Throughout both of his terms he walked a fine line, trying to move this argument about government away from its subliminal racist underpinning while continuously speaking out and proselytizing against racism. He was trying to make the country begin to see that government services benefit the vast majority rather than those who are “lazy” or “inferior,” while also trying to get people to see African Americans as middle class working people like everybody else. Whether he succeeded is open to debate, but he does deserve some credit for winning in the south with his approach.
Racism is the original sin of the American experiment and progress in expunging it is slow going, especially in its ground zero, the south. It may even be that some of our most cherished beliefs about ourselves --- individualism and self-sufficiency --- are partially grounded in an ugly reaction to slavery and the fallout from it. White Supremacists and neo-confederates are exactly what they appear to be and more subtle aspects of their philosophy play themselves out in the multitude of ways that people rationalize their beliefs about government social programs and many other things in American culture. (If you don’t believe me, read this study from the University of Chicago called Racial Bias in Hiring: Are Emily and Brendan More Employable than Lakisha and Jamal?)

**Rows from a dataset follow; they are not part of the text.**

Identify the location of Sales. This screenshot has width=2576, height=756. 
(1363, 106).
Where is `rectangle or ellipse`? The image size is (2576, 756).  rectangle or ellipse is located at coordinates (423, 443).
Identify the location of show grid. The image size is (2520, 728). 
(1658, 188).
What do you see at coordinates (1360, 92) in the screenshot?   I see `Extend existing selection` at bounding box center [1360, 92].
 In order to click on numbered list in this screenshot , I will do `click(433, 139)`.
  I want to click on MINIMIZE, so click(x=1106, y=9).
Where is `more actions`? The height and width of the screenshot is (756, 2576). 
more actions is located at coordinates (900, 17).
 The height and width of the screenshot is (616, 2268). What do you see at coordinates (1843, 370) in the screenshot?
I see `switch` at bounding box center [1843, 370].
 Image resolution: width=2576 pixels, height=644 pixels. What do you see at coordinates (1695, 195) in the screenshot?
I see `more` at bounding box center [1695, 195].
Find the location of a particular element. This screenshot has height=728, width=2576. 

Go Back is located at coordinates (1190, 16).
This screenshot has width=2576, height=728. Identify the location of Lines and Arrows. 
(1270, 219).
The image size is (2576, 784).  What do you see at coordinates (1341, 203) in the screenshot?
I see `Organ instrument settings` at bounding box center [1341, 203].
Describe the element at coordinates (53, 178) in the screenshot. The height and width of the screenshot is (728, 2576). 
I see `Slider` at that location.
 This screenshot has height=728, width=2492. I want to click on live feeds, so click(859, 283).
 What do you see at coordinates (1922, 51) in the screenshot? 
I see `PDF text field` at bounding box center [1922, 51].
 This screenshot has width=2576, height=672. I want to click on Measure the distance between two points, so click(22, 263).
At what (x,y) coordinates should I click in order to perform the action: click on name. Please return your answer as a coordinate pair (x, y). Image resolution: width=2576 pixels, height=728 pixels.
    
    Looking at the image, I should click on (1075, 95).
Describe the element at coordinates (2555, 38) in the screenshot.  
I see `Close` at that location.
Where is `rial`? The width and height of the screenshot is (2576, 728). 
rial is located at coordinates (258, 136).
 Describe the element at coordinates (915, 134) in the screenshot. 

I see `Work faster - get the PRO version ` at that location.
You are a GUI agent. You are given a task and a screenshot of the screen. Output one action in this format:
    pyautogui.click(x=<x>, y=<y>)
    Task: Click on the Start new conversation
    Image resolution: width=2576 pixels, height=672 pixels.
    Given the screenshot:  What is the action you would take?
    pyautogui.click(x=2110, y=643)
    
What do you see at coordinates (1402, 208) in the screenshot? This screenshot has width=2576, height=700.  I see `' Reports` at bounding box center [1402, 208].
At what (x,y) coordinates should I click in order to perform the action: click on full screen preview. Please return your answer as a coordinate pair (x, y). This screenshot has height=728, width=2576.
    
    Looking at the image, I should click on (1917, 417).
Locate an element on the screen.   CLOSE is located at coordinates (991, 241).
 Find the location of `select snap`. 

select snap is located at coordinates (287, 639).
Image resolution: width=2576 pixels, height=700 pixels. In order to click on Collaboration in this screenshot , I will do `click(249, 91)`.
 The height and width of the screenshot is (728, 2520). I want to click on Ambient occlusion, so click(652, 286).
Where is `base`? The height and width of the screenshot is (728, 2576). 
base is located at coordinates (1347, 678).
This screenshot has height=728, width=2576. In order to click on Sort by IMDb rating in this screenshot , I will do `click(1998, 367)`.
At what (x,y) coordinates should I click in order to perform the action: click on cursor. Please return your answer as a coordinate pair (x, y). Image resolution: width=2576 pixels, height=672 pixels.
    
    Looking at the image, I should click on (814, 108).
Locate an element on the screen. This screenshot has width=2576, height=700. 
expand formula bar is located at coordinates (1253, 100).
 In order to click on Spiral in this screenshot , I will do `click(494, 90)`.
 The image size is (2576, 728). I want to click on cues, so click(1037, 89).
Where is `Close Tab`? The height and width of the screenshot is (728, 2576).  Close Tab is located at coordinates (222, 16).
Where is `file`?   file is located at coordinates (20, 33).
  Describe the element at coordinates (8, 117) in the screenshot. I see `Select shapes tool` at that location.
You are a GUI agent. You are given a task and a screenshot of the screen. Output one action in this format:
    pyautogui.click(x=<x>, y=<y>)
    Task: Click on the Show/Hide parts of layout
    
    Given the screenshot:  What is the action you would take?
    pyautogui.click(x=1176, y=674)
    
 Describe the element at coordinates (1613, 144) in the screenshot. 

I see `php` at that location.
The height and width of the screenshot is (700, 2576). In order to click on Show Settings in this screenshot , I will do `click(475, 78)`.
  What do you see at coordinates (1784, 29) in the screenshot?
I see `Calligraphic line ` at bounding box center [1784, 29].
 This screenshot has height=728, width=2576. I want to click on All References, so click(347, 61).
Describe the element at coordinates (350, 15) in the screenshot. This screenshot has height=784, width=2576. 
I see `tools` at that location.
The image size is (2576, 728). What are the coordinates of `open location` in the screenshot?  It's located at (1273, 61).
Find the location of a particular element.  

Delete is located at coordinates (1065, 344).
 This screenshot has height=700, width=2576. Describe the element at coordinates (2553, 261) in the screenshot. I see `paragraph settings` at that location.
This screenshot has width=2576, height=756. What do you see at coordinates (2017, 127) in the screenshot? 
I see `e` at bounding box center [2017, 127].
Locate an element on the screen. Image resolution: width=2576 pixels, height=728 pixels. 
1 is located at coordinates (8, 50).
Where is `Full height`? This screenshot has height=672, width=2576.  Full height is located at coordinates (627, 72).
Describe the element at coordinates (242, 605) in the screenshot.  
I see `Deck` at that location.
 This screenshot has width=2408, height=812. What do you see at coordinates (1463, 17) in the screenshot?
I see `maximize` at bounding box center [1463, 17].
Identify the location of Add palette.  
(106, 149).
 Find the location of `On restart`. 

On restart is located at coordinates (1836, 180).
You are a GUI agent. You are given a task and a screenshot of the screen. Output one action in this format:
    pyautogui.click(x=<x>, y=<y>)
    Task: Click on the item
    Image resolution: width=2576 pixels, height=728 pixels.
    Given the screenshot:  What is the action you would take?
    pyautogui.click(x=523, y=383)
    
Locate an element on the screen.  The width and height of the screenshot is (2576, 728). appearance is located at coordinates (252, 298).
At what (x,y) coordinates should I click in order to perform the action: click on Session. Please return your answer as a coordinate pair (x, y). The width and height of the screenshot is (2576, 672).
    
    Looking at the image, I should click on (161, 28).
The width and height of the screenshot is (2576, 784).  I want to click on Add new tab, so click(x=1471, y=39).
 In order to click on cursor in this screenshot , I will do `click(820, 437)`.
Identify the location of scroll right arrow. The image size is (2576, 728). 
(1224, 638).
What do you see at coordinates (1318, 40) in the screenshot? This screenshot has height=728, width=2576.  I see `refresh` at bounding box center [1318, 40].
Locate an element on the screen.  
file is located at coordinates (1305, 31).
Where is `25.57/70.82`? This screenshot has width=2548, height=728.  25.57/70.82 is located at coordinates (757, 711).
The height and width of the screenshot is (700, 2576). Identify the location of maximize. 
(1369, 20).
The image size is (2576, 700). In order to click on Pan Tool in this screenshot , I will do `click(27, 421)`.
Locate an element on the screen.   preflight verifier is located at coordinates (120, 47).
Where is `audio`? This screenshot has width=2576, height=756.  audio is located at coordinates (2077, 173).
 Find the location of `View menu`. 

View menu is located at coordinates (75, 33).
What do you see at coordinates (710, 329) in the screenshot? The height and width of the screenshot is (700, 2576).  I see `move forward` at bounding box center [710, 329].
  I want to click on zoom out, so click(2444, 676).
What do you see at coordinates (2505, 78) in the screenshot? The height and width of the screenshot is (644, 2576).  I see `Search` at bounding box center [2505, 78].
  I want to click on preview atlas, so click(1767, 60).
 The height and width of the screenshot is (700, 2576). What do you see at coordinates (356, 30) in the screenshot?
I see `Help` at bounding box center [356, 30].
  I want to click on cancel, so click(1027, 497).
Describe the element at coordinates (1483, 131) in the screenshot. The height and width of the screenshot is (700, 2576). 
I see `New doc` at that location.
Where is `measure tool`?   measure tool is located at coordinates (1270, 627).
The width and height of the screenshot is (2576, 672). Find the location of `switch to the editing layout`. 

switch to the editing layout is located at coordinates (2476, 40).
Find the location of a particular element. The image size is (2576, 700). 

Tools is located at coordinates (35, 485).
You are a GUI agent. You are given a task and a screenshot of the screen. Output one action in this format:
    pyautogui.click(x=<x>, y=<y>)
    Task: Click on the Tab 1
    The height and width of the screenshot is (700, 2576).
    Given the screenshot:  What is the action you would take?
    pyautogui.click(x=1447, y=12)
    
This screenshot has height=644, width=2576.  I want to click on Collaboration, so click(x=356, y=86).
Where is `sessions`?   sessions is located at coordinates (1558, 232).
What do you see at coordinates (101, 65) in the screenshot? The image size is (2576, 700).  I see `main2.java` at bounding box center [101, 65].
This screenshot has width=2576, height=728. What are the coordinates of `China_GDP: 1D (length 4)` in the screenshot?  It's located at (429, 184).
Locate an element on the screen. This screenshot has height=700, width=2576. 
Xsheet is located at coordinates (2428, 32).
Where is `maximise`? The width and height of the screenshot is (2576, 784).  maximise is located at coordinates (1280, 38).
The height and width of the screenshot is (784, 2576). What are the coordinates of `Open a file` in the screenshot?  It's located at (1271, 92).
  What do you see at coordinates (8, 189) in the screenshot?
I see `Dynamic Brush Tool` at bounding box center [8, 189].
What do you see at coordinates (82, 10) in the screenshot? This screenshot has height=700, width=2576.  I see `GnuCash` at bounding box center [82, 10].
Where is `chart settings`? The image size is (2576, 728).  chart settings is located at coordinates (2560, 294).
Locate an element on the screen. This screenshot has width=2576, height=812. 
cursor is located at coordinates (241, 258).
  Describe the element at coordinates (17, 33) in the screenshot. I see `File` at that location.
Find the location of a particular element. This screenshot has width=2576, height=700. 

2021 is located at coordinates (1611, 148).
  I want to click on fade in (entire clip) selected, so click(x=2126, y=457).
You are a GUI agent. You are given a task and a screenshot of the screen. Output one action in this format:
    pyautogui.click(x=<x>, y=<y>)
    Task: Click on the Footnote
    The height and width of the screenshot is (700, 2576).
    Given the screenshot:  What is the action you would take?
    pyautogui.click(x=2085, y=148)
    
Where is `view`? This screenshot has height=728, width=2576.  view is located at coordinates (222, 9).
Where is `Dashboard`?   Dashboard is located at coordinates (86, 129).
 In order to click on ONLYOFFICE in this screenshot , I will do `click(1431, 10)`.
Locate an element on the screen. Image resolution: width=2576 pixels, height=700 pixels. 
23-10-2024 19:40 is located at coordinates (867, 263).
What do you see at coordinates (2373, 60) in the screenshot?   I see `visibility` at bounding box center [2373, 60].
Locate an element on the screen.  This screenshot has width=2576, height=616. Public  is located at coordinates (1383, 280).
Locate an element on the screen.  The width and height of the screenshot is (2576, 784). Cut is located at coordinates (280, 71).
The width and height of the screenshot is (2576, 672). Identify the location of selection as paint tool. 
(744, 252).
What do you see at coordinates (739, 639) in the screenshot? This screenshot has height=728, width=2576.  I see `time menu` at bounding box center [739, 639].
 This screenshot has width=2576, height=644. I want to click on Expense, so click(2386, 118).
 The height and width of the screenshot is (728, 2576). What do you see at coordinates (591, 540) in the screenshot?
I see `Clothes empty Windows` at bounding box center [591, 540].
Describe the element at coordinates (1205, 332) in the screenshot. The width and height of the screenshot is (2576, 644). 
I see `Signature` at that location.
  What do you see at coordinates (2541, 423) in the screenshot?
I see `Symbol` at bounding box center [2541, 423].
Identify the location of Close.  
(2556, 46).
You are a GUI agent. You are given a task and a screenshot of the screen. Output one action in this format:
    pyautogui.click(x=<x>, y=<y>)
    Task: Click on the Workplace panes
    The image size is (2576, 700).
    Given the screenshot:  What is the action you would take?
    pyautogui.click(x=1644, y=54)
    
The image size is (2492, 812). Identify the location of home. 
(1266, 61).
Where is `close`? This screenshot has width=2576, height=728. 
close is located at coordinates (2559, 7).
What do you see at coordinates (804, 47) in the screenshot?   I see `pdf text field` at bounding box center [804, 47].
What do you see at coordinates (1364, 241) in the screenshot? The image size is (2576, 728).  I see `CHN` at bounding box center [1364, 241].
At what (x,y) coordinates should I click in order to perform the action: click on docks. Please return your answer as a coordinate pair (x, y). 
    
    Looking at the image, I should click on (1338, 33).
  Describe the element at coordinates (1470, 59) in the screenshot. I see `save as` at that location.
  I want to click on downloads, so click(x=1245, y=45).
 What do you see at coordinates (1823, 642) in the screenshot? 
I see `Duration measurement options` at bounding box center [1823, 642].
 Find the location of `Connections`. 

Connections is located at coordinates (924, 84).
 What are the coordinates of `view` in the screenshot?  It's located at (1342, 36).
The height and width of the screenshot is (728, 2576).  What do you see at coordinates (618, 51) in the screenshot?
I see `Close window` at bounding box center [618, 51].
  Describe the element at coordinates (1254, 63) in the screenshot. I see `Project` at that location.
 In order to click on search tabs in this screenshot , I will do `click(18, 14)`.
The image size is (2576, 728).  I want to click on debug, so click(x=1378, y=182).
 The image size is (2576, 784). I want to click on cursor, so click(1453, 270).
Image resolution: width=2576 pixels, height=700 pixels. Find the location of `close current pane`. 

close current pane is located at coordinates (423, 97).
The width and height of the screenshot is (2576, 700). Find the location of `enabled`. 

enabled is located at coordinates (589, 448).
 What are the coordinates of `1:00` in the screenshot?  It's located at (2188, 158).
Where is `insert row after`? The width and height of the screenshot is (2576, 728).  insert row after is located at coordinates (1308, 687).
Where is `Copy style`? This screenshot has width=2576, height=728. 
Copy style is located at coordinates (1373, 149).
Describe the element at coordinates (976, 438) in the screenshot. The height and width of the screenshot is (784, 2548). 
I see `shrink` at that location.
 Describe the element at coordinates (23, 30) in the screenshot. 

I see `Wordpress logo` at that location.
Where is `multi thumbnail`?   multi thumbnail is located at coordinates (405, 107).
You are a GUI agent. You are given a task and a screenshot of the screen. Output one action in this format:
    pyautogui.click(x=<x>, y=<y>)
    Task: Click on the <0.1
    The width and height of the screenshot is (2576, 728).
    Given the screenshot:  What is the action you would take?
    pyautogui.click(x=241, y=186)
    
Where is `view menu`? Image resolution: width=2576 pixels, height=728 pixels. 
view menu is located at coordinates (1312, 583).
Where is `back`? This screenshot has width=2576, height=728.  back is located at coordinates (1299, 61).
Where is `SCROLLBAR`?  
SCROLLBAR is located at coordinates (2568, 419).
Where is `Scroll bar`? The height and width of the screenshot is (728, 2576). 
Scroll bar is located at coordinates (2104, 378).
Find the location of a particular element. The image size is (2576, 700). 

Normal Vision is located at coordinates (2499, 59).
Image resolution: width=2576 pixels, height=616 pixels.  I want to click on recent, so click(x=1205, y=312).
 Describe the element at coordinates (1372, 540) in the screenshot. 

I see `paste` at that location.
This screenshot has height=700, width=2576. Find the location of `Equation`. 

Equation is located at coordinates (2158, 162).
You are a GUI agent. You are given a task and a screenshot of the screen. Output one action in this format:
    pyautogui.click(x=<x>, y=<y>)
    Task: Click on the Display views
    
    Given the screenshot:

So, we can argue about whether we even need to capture the south as Thomas Schaller rather convincingly shows here. We also could adopt a strategy that only feints to the south in order to force the Republicans to spend time and money there. And, we surely should keep in mind, as Donkey Rising writes”… many southern voters are, in fact, reachable by Democrats and becoming more so over time. This is especially true in the emerging “ideopolis” areas of the south–Florida’s hi-tech and tourist areas, North Carolina’s research triangle, the Northern Virginia suburbs of DC, etc.–and Democrats need to cultivate these voters, not abandon them. Otherwise, Democrats will throw away the longer term opportunities created by demographic and economic change in the south.”
But if we think we can make any headway with working class whites (particularly in the south) who currently vote Republican by making an appeal to their class solidarity with blacks, we are going to be disappointed. Their resistance to that idea is one of the main reasons they reject government social programs in the first place. We don’t help blacks or whites by failing to understand that and we certainly won’t win any votes by ignoring it.
Note: If anyone would like a different perspective on this issue, I urge you to read Christopher Caldwell’s 1998 piece in The Atlantic called "The Southern Captivity of the GOP" It seems to me that Caldwell’s observations are as salient today as they were 5 years ago --- the only difference is 9/11.
9/11 gave Republicanism a national boost that nothing else could have and it is the real battleground on which the coming election will be fought. If we can make the national security case then we might even bring in some of those southern voters who don’t vote their economic self-interest. They do value the military and they are suffering disproportionately from this massive error in judgment in Iraq. If we fail on that issue I fear we will fail nationally and George W. Bush will finally get the mandate he so desperately seeks. Lord help us then.